>> START Record list

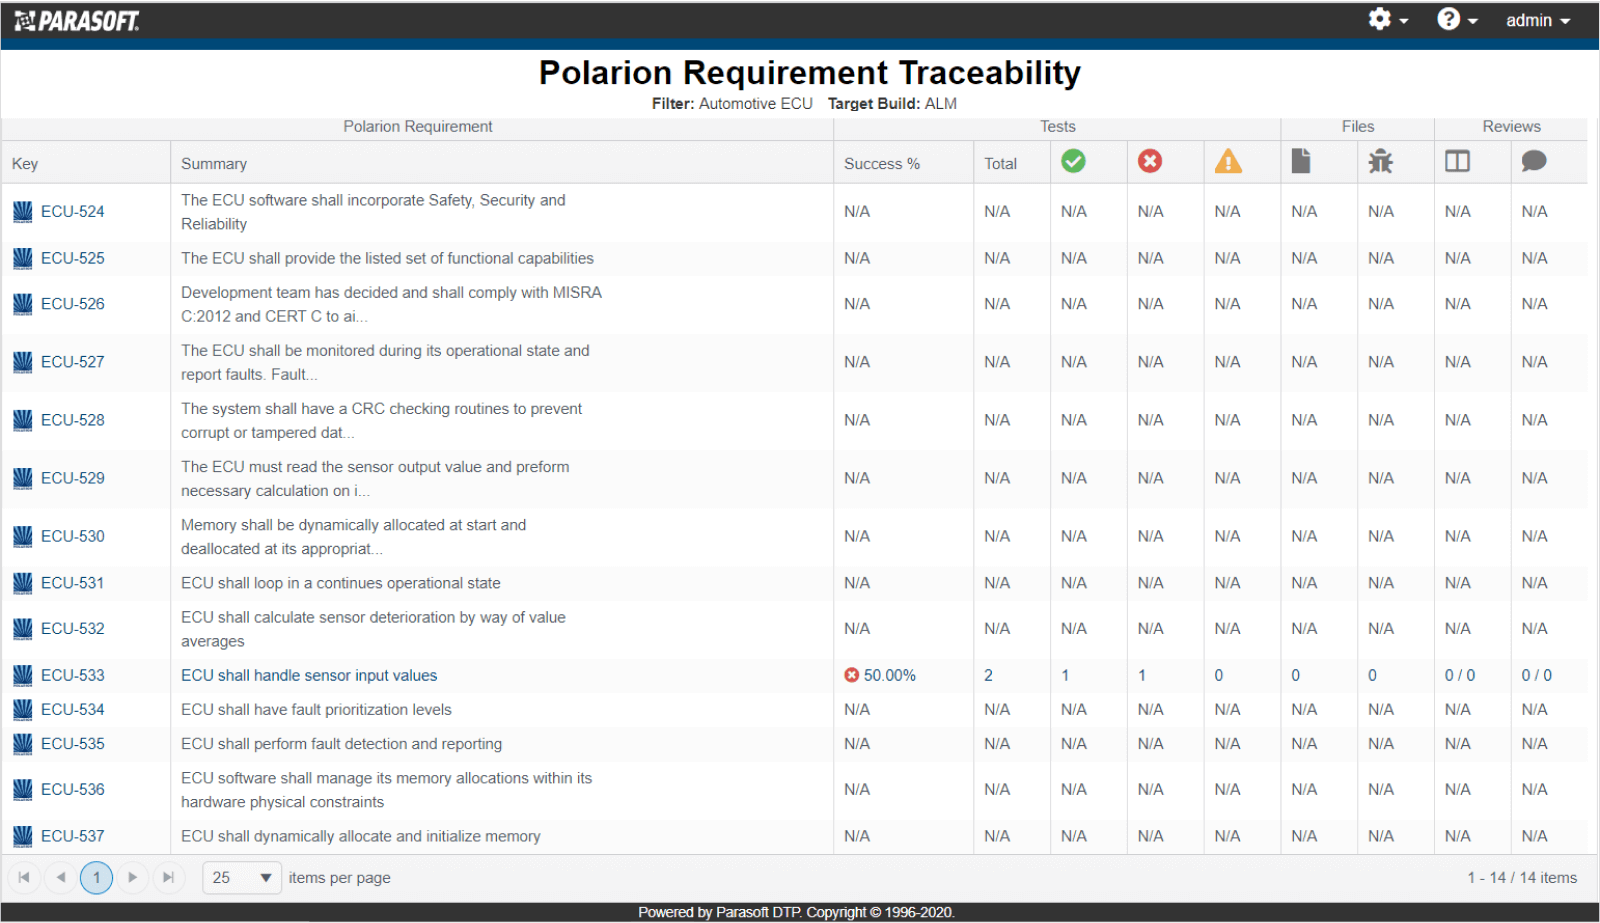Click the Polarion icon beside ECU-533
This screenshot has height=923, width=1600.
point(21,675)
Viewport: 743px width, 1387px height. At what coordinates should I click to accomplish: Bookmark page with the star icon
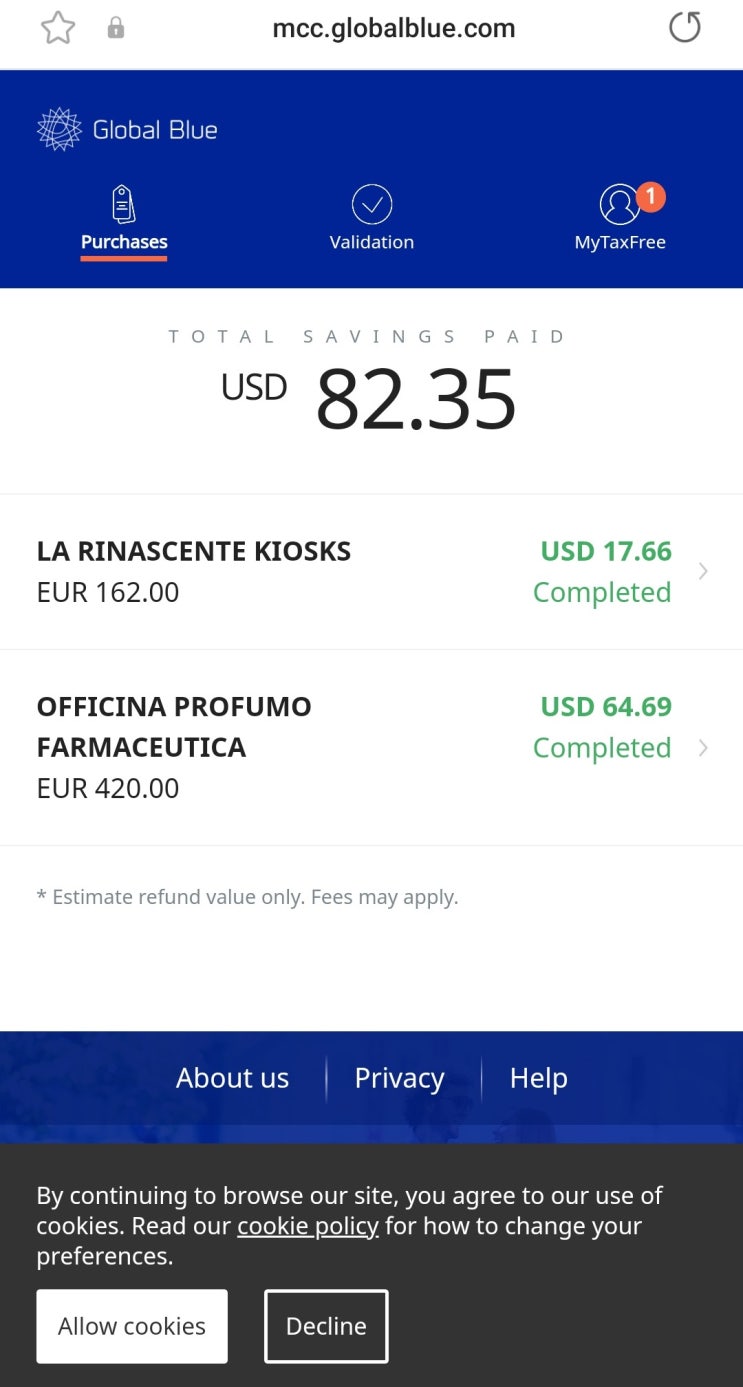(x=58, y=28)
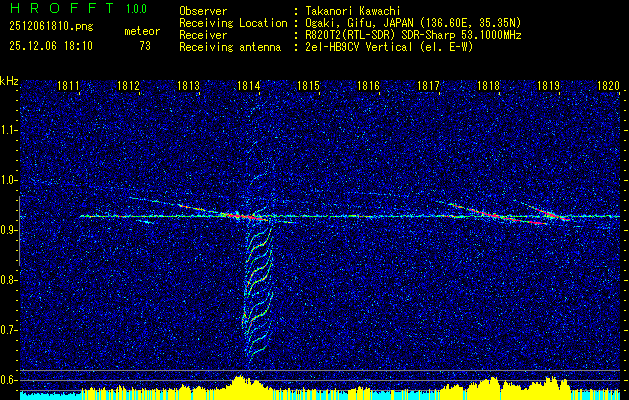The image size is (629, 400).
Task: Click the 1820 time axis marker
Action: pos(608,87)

>> END Record list

● **Requirements**
Reproduce the data above verbatim, line for line, and omit the pictures from your output.

● **Response for this exercise**
Click the Polarion icon beside ECU-533
This screenshot has height=923, width=1600.
point(21,675)
Viewport: 743px width, 1387px height. At what coordinates should I click to accomplish: Bookmark page with the star icon
(x=58, y=28)
The image size is (629, 400).
Task: Click the 1820 time axis marker
Action: pos(608,87)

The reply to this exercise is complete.